* Begin *
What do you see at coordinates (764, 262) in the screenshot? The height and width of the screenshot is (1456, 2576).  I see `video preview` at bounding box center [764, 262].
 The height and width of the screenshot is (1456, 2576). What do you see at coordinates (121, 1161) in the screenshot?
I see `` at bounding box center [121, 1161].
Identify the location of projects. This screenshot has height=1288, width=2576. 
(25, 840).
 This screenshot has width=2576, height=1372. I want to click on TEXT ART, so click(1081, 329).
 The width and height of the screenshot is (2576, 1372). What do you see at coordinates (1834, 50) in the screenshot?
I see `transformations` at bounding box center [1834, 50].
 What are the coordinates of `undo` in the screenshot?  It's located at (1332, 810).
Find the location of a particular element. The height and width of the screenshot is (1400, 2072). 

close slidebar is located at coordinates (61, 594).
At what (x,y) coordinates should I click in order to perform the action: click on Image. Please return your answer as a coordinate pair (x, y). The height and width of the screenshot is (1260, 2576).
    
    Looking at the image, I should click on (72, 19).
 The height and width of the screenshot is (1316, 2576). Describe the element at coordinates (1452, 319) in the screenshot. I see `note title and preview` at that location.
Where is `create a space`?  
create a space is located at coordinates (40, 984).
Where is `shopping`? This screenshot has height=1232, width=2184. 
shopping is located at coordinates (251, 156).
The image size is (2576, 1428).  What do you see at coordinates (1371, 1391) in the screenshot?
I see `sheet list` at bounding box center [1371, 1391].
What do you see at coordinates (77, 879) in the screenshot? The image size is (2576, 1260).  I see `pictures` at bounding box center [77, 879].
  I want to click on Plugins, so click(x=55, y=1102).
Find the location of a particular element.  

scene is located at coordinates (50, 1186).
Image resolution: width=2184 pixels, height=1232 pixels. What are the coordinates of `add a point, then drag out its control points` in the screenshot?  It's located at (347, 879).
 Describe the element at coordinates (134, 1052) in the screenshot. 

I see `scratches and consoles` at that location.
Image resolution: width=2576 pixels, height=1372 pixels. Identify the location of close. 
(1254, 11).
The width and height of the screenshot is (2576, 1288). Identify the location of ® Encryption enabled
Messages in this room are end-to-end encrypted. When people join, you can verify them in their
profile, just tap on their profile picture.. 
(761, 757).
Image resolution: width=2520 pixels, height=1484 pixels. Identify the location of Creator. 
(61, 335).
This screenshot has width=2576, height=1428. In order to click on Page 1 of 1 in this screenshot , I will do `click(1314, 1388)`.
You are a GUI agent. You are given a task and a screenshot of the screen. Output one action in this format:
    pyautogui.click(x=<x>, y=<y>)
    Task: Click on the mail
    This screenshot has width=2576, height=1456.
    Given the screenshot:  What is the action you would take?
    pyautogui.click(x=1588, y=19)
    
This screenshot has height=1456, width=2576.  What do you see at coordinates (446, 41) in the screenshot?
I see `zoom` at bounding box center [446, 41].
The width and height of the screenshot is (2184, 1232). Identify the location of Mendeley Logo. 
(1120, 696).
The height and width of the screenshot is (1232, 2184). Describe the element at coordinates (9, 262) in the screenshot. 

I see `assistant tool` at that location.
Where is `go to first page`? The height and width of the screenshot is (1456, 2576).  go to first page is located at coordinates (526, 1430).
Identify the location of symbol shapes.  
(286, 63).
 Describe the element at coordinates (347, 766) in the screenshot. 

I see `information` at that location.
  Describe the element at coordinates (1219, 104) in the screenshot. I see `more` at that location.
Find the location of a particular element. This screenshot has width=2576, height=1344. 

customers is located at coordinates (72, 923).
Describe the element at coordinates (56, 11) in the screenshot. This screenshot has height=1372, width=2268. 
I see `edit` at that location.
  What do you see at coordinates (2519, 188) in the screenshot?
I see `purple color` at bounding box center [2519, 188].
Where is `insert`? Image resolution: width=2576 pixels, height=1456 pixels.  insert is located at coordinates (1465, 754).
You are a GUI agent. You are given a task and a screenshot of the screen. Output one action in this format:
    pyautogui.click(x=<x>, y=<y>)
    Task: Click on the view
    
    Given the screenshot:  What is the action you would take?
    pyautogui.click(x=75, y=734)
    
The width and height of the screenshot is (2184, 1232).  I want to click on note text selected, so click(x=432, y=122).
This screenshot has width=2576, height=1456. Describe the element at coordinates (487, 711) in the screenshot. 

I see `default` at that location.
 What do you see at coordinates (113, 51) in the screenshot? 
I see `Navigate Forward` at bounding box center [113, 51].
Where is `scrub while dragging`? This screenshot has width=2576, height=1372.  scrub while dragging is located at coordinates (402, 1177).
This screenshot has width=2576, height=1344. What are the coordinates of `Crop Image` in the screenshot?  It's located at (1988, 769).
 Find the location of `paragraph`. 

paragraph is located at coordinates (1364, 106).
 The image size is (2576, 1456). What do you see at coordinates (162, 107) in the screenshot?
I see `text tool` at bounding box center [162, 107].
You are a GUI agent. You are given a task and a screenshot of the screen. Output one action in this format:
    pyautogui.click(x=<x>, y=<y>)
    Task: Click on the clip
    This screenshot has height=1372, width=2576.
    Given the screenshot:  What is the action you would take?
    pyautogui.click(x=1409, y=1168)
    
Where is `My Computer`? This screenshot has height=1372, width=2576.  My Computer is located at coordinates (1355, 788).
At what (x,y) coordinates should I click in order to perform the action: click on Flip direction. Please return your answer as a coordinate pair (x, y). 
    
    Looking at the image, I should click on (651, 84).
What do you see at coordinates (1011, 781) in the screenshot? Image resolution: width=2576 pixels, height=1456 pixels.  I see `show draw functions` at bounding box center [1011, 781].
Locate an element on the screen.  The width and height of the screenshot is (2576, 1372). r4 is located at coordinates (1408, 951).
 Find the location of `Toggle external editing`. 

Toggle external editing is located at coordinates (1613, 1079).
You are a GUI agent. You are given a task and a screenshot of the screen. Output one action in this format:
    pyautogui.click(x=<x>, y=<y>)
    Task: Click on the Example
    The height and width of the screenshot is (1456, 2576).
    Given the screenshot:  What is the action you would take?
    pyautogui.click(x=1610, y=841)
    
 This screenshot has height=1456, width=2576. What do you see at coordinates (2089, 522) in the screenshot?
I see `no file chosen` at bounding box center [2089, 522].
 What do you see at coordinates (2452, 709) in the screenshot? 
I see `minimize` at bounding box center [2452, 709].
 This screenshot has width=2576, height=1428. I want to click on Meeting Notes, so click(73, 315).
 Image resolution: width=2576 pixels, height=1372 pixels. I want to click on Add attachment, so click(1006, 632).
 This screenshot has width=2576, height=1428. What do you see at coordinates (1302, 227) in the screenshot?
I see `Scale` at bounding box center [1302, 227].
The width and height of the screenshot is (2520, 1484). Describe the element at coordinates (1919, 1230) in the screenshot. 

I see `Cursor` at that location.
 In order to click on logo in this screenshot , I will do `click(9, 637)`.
* End *
Required work:
Convert the records above into a JSON list of strings with one string per line, leaving out blank lines.

Solution for this exercise:
[
  "What do you see at coordinates (764, 262) in the screenshot? The height and width of the screenshot is (1456, 2576).  I see `video preview` at bounding box center [764, 262].",
  " The height and width of the screenshot is (1456, 2576). What do you see at coordinates (121, 1161) in the screenshot?",
  "I see `` at bounding box center [121, 1161].",
  "Identify the location of projects. This screenshot has height=1288, width=2576. ",
  "(25, 840).",
  " This screenshot has width=2576, height=1372. I want to click on TEXT ART, so click(1081, 329).",
  " The width and height of the screenshot is (2576, 1372). What do you see at coordinates (1834, 50) in the screenshot?",
  "I see `transformations` at bounding box center [1834, 50].",
  " What are the coordinates of `undo` in the screenshot?  It's located at (1332, 810).",
  "Find the location of a particular element. The height and width of the screenshot is (1400, 2072). ",
  "close slidebar is located at coordinates (61, 594).",
  "At what (x,y) coordinates should I click in order to perform the action: click on Image. Please return your answer as a coordinate pair (x, y). The height and width of the screenshot is (1260, 2576).",
  "    Looking at the image, I should click on (72, 19).",
  " The height and width of the screenshot is (1316, 2576). Describe the element at coordinates (1452, 319) in the screenshot. I see `note title and preview` at that location.",
  "Where is `create a space`?  ",
  "create a space is located at coordinates (40, 984).",
  "Where is `shopping`? This screenshot has height=1232, width=2184. ",
  "shopping is located at coordinates (251, 156).",
  "The image size is (2576, 1428).  What do you see at coordinates (1371, 1391) in the screenshot?",
  "I see `sheet list` at bounding box center [1371, 1391].",
  "What do you see at coordinates (77, 879) in the screenshot? The image size is (2576, 1260).  I see `pictures` at bounding box center [77, 879].",
  "  I want to click on Plugins, so click(x=55, y=1102).",
  "Find the location of a particular element.  ",
  "scene is located at coordinates (50, 1186).",
  "Image resolution: width=2184 pixels, height=1232 pixels. What are the coordinates of `add a point, then drag out its control points` in the screenshot?  It's located at (347, 879).",
  " Describe the element at coordinates (134, 1052) in the screenshot. ",
  "I see `scratches and consoles` at that location.",
  "Image resolution: width=2576 pixels, height=1372 pixels. Identify the location of close. ",
  "(1254, 11).",
  "The width and height of the screenshot is (2576, 1288). Identify the location of ® Encryption enabled",
  "Messages in this room are end-to-end encrypted. When people join, you can verify them in their",
  "profile, just tap on their profile picture.. ",
  "(761, 757).",
  "Image resolution: width=2520 pixels, height=1484 pixels. Identify the location of Creator. ",
  "(61, 335).",
  "This screenshot has width=2576, height=1428. In order to click on Page 1 of 1 in this screenshot , I will do `click(1314, 1388)`.",
  "You are a GUI agent. You are given a task and a screenshot of the screen. Output one action in this format:",
  "    pyautogui.click(x=<x>, y=<y>)",
  "    Task: Click on the mail",
  "    This screenshot has width=2576, height=1456.",
  "    Given the screenshot:  What is the action you would take?",
  "    pyautogui.click(x=1588, y=19)",
  "This screenshot has height=1456, width=2576.  What do you see at coordinates (446, 41) in the screenshot?",
  "I see `zoom` at bounding box center [446, 41].",
  "The width and height of the screenshot is (2184, 1232). Identify the location of Mendeley Logo. ",
  "(1120, 696).",
  "The height and width of the screenshot is (1232, 2184). Describe the element at coordinates (9, 262) in the screenshot. ",
  "I see `assistant tool` at that location.",
  "Where is `go to first page`? The height and width of the screenshot is (1456, 2576).  go to first page is located at coordinates (526, 1430).",
  "Identify the location of symbol shapes.  ",
  "(286, 63).",
  " Describe the element at coordinates (347, 766) in the screenshot. ",
  "I see `information` at that location.",
  "  Describe the element at coordinates (1219, 104) in the screenshot. I see `more` at that location.",
  "Find the location of a particular element. This screenshot has width=2576, height=1344. ",
  "customers is located at coordinates (72, 923).",
  "Describe the element at coordinates (56, 11) in the screenshot. This screenshot has height=1372, width=2268. ",
  "I see `edit` at that location.",
  "  What do you see at coordinates (2519, 188) in the screenshot?",
  "I see `purple color` at bounding box center [2519, 188].",
  "Where is `insert`? Image resolution: width=2576 pixels, height=1456 pixels.  insert is located at coordinates (1465, 754).",
  "You are a GUI agent. You are given a task and a screenshot of the screen. Output one action in this format:",
  "    pyautogui.click(x=<x>, y=<y>)",
  "    Task: Click on the view",
  "    Given the screenshot:  What is the action you would take?",
  "    pyautogui.click(x=75, y=734)",
  "The width and height of the screenshot is (2184, 1232).  I want to click on note text selected, so click(x=432, y=122).",
  "This screenshot has width=2576, height=1456. Describe the element at coordinates (487, 711) in the screenshot. ",
  "I see `default` at that location.",
  " What do you see at coordinates (113, 51) in the screenshot? ",
  "I see `Navigate Forward` at bounding box center [113, 51].",
  "Where is `scrub while dragging`? This screenshot has width=2576, height=1372.  scrub while dragging is located at coordinates (402, 1177).",
  "This screenshot has width=2576, height=1344. What are the coordinates of `Crop Image` in the screenshot?  It's located at (1988, 769).",
  " Find the location of `paragraph`. ",
  "paragraph is located at coordinates (1364, 106).",
  " The image size is (2576, 1456). What do you see at coordinates (162, 107) in the screenshot?",
  "I see `text tool` at bounding box center [162, 107].",
  "You are a GUI agent. You are given a task and a screenshot of the screen. Output one action in this format:",
  "    pyautogui.click(x=<x>, y=<y>)",
  "    Task: Click on the clip",
  "    This screenshot has height=1372, width=2576.",
  "    Given the screenshot:  What is the action you would take?",
  "    pyautogui.click(x=1409, y=1168)",
  "Where is `My Computer`? This screenshot has height=1372, width=2576.  My Computer is located at coordinates (1355, 788).",
  "At what (x,y) coordinates should I click in order to perform the action: click on Flip direction. Please return your answer as a coordinate pair (x, y). ",
  "    Looking at the image, I should click on (651, 84).",
  "What do you see at coordinates (1011, 781) in the screenshot? Image resolution: width=2576 pixels, height=1456 pixels.  I see `show draw functions` at bounding box center [1011, 781].",
  "Locate an element on the screen.  The width and height of the screenshot is (2576, 1372). r4 is located at coordinates (1408, 951).",
  " Find the location of `Toggle external editing`. ",
  "Toggle external editing is located at coordinates (1613, 1079).",
  "You are a GUI agent. You are given a task and a screenshot of the screen. Output one action in this format:",
  "    pyautogui.click(x=<x>, y=<y>)",
  "    Task: Click on the Example",
  "    The height and width of the screenshot is (1456, 2576).",
  "    Given the screenshot:  What is the action you would take?",
  "    pyautogui.click(x=1610, y=841)",
  " This screenshot has height=1456, width=2576. What do you see at coordinates (2089, 522) in the screenshot?",
  "I see `no file chosen` at bounding box center [2089, 522].",
  " What do you see at coordinates (2452, 709) in the screenshot? ",
  "I see `minimize` at bounding box center [2452, 709].",
  " This screenshot has width=2576, height=1428. I want to click on Meeting Notes, so click(73, 315).",
  " Image resolution: width=2576 pixels, height=1372 pixels. I want to click on Add attachment, so click(1006, 632).",
  " This screenshot has width=2576, height=1428. What do you see at coordinates (1302, 227) in the screenshot?",
  "I see `Scale` at bounding box center [1302, 227].",
  "The width and height of the screenshot is (2520, 1484). Describe the element at coordinates (1919, 1230) in the screenshot. ",
  "I see `Cursor` at that location.",
  " In order to click on logo in this screenshot , I will do `click(9, 637)`."
]